*Task instructions*:
In the forum post on dependent origination, which sutta does the reply cite as an example for "feeling"?

Post by SDC » Sun Apr 22, 2018 10:40 pm

boundless wrote:
Sat Apr 21, 2018 9:42 am
If “ignorance” ceases then, if the "structural/timeless-only" version of DO is correct, all the “links” must cease. Among the links we have “consciousness” (vinnana), “contact” (phassa) and “feeling” (vedana). Problem is that, as Ven Nanavira acknowledges that the Arahant still lives and therefore “feels” and is conscious. But the Venerable says that, for example, the consciousness of the Arahant, “vinnana anidassana”, is “a ceased/stopped” consciousness. Of course, an Arahant does not have ignorance and conceit (“I am”) so his consciousness must be “qualitatively” different from “normal consciousness”. But in the definition of “contact” above lies a problem: contact, AFAIK, is defined as the “coming together” of the sense sphere, sense objects and sense-consciousness: I do not remember a passage that says that contact depends on a “belief” in a self (or on the tendency "I am" for that matter).
Just to use 'feeling' as an example, let's take a look something like SN 22.88, where it seems quite clear the verse is in reference to the arahat:
“Therefore … Seeing thus … He understands: ‘… there is no more for this state of being.’...

...If he feels a pleasant feeling, he feels it detached; if he feels a painful feeling, he feels it detached; if he feels a neither-painful-nor-pleasant feeling, he feels it detached.

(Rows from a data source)
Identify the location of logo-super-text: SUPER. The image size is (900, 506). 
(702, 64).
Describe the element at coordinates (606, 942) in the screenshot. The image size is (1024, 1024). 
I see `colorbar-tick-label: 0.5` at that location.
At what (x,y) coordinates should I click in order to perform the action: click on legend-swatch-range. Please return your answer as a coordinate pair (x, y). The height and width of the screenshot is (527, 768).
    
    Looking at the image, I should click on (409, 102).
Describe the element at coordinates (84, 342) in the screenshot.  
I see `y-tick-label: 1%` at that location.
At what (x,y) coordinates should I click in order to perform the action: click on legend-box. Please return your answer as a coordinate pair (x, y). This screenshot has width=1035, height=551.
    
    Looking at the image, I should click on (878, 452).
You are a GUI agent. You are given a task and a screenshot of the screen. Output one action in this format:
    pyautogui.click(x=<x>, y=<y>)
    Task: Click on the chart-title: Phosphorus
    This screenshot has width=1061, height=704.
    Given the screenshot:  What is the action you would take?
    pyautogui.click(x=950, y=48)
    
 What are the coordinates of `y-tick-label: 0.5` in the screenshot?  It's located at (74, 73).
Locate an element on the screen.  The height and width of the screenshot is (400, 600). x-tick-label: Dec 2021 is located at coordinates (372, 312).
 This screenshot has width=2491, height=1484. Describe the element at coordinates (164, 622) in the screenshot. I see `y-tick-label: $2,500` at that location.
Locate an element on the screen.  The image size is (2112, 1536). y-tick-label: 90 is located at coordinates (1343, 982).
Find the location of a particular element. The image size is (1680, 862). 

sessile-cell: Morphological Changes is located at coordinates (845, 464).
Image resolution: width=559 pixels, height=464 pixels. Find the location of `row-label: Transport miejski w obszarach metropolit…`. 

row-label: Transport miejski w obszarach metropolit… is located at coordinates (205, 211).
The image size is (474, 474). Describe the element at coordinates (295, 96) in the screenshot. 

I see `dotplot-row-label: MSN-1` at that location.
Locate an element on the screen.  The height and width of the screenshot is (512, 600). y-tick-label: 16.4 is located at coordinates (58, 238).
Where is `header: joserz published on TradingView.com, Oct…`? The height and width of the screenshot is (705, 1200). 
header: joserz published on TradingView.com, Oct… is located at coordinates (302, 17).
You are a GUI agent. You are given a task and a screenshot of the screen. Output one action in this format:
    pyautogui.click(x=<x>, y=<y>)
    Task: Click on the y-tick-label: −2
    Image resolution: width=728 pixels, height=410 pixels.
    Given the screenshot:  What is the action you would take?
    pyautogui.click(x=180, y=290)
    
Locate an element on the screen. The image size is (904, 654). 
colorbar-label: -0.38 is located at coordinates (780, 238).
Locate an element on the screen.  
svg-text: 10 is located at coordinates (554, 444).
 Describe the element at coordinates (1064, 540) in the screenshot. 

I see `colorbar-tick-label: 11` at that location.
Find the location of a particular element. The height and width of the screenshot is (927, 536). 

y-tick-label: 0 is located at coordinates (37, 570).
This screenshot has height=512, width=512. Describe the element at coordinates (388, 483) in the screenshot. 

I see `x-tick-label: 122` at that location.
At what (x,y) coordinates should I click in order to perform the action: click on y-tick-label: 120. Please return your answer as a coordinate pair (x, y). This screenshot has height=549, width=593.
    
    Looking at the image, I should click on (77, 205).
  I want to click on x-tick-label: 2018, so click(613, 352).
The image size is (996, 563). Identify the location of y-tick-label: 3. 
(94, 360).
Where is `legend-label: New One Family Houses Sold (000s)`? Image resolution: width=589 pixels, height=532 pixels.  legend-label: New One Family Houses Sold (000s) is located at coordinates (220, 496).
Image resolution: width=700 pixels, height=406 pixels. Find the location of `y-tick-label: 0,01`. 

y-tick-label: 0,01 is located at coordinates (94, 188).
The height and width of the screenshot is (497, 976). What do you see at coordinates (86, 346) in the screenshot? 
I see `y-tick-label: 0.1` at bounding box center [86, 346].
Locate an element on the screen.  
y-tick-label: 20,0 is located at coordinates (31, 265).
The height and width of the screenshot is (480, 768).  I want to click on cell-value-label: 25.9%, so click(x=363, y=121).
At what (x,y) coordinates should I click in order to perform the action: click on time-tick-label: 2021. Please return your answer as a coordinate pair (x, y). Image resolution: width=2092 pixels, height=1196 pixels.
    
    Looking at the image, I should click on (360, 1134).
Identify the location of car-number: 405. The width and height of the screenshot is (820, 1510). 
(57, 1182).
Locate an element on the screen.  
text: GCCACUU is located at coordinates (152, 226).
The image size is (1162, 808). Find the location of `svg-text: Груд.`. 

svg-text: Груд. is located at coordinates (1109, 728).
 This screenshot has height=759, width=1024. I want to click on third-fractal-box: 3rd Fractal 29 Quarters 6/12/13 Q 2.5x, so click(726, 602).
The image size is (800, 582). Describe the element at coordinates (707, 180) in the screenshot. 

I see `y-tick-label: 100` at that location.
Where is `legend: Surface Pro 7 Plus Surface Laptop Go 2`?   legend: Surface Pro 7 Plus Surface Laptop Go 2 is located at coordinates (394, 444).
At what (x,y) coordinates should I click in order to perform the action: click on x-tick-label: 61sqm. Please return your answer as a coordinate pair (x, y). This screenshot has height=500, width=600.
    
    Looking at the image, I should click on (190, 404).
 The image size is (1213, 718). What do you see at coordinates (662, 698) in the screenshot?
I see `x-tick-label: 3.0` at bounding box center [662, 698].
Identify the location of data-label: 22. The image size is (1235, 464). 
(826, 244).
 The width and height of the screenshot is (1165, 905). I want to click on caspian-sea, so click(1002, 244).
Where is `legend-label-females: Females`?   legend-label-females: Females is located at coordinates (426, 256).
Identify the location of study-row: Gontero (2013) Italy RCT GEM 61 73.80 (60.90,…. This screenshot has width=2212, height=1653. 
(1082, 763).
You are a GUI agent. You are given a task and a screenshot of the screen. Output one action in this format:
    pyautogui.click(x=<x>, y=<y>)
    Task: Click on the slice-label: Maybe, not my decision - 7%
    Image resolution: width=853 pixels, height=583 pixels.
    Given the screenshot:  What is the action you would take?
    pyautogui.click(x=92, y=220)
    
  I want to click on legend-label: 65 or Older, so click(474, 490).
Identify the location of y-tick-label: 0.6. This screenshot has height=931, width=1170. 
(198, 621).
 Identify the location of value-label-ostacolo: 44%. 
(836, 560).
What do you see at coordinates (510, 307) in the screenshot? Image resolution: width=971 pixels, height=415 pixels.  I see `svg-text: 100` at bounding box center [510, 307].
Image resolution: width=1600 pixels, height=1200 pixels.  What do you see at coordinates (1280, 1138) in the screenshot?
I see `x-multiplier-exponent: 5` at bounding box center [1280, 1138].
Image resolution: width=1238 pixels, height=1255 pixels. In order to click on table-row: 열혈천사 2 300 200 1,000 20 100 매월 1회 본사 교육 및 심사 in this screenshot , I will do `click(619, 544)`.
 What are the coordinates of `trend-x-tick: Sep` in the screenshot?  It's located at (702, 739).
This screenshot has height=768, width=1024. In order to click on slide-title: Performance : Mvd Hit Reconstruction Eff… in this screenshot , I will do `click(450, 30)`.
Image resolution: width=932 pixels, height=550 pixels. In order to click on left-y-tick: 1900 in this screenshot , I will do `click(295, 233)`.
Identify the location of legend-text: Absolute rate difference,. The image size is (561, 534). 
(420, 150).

*Answer section*:
SN 22.88